## O que se pede
Por favor, troque "Instruction" por "Command" nos dados, começando na linha que contém "Undo the deleted" e parando após a linha que contém "point(184,39)". Reproduza só essas linhas, sem nenhuma outra alteração.

## Registros de uma fonte de dados
────────

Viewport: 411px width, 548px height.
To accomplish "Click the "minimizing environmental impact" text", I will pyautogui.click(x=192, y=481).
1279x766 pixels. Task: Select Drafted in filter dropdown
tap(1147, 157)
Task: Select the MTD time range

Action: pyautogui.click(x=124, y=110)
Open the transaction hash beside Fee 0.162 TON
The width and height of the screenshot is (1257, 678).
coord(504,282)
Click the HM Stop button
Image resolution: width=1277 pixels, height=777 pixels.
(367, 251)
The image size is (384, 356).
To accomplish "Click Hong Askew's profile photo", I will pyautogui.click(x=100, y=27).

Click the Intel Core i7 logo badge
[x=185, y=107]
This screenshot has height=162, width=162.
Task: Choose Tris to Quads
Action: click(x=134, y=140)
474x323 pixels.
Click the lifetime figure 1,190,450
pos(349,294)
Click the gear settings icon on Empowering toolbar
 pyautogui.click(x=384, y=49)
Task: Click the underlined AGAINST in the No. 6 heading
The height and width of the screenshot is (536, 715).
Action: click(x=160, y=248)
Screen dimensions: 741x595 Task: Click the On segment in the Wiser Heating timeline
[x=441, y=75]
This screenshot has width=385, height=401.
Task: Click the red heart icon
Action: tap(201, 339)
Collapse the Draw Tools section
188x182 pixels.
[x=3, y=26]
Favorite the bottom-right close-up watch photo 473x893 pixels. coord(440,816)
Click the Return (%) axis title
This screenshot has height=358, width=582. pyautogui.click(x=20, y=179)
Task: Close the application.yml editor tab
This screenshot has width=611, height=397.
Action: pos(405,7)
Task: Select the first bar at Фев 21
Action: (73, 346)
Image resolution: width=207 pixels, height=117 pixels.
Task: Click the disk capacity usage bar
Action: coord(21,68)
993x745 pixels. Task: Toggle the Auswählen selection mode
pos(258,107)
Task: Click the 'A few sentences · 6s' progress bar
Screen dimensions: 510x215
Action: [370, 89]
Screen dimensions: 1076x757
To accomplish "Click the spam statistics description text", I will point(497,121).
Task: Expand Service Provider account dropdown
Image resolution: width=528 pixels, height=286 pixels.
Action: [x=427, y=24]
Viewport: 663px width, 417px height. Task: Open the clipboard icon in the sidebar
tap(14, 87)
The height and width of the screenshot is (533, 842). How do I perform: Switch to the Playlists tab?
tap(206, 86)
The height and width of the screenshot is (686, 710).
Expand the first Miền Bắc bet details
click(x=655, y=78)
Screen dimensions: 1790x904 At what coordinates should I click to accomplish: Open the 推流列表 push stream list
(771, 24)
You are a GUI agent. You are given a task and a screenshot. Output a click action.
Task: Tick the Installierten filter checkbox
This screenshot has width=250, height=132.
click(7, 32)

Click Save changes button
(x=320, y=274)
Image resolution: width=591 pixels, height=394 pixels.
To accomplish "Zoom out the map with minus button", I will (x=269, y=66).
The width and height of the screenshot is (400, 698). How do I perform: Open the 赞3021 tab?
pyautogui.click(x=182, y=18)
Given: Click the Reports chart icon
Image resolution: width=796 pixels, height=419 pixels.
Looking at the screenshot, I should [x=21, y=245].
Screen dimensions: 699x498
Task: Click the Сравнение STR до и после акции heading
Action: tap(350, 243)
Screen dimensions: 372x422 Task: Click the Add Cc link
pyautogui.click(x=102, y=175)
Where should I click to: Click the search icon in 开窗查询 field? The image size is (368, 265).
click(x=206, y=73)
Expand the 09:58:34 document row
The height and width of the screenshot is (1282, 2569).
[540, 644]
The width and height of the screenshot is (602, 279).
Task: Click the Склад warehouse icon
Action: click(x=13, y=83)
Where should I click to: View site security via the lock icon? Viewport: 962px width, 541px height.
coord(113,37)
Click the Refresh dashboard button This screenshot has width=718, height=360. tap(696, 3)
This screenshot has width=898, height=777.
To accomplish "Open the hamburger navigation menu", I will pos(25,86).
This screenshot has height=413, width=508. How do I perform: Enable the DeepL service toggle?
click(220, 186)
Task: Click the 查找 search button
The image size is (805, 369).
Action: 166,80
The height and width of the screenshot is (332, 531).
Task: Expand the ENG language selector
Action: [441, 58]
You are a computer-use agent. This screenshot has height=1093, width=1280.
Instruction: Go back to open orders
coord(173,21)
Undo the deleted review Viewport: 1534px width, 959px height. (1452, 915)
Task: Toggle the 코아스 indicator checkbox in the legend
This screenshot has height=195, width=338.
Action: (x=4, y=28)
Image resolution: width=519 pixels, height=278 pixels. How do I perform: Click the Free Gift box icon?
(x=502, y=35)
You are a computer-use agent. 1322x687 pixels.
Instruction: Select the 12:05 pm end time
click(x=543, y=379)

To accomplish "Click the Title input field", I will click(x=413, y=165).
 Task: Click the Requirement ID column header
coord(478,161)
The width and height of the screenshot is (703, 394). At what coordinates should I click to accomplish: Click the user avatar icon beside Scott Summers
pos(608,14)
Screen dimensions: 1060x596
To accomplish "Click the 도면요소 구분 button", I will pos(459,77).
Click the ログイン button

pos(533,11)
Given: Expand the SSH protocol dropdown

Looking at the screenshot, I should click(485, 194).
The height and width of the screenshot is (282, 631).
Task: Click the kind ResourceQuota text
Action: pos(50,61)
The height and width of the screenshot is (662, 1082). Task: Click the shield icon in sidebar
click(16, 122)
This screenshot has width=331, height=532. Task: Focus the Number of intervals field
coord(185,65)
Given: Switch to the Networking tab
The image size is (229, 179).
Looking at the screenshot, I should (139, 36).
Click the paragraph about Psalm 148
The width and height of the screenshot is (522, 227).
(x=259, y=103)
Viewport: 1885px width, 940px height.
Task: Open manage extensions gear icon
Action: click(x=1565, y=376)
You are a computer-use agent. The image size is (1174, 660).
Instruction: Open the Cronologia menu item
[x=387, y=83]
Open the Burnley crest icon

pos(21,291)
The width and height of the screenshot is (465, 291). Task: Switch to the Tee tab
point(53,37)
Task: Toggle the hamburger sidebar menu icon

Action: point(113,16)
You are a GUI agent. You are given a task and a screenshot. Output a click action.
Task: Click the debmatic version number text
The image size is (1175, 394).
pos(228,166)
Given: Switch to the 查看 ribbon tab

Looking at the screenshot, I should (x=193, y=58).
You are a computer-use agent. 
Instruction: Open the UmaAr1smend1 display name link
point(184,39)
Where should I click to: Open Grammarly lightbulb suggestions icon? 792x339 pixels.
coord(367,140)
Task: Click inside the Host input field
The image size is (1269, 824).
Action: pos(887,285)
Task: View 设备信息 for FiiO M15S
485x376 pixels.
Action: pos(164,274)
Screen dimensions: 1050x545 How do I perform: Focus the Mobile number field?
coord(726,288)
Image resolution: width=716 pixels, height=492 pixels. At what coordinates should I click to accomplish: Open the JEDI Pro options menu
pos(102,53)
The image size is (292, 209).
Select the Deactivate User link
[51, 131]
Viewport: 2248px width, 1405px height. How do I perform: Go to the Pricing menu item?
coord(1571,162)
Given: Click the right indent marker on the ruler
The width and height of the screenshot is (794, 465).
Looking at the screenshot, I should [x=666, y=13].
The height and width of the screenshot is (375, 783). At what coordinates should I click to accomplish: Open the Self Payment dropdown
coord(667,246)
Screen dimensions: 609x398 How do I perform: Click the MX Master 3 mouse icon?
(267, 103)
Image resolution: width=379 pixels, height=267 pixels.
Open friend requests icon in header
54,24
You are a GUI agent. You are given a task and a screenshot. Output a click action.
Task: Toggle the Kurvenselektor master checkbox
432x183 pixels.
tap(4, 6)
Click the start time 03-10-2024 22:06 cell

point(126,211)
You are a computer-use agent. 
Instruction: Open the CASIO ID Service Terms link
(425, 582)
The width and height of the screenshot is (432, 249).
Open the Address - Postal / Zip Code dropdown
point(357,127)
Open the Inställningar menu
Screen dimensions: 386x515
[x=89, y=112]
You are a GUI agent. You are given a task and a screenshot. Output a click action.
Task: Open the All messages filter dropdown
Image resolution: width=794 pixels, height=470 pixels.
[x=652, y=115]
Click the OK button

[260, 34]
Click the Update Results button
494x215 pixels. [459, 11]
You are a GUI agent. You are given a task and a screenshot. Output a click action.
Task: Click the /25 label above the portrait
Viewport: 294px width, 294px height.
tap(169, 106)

────────

## Resultado do exercício
Undo the deleted review Viewport: 1534px width, 959px height. (1452, 915)
Task: Toggle the 코아스 indicator checkbox in the legend
This screenshot has height=195, width=338.
Action: (x=4, y=28)
Image resolution: width=519 pixels, height=278 pixels. How do I perform: Click the Free Gift box icon?
(x=502, y=35)
You are a computer-use agent. 1322x687 pixels.
Command: Select the 12:05 pm end time
click(x=543, y=379)

To accomplish "Click the Title input field", I will click(x=413, y=165).
 Task: Click the Requirement ID column header
coord(478,161)
The width and height of the screenshot is (703, 394). At what coordinates should I click to accomplish: Click the user avatar icon beside Scott Summers
pos(608,14)
Screen dimensions: 1060x596
To accomplish "Click the 도면요소 구분 button", I will pos(459,77).
Click the ログイン button

pos(533,11)
Given: Expand the SSH protocol dropdown

Looking at the screenshot, I should click(485, 194).
The height and width of the screenshot is (282, 631).
Task: Click the kind ResourceQuota text
Action: pos(50,61)
The height and width of the screenshot is (662, 1082). Task: Click the shield icon in sidebar
click(16, 122)
This screenshot has width=331, height=532. Task: Focus the Number of intervals field
coord(185,65)
Given: Switch to the Networking tab
The image size is (229, 179).
Looking at the screenshot, I should (139, 36).
Click the paragraph about Psalm 148
The width and height of the screenshot is (522, 227).
(x=259, y=103)
Viewport: 1885px width, 940px height.
Task: Open manage extensions gear icon
Action: click(x=1565, y=376)
You are a computer-use agent. The image size is (1174, 660).
Command: Open the Cronologia menu item
[x=387, y=83]
Open the Burnley crest icon

pos(21,291)
The width and height of the screenshot is (465, 291). Task: Switch to the Tee tab
point(53,37)
Task: Toggle the hamburger sidebar menu icon

Action: point(113,16)
You are a GUI agent. You are given a task and a screenshot. Output a click action.
Task: Click the debmatic version number text
The image size is (1175, 394).
pos(228,166)
Given: Switch to the 查看 ribbon tab

Looking at the screenshot, I should (x=193, y=58).
You are a computer-use agent. 
Command: Open the UmaAr1smend1 display name link
point(184,39)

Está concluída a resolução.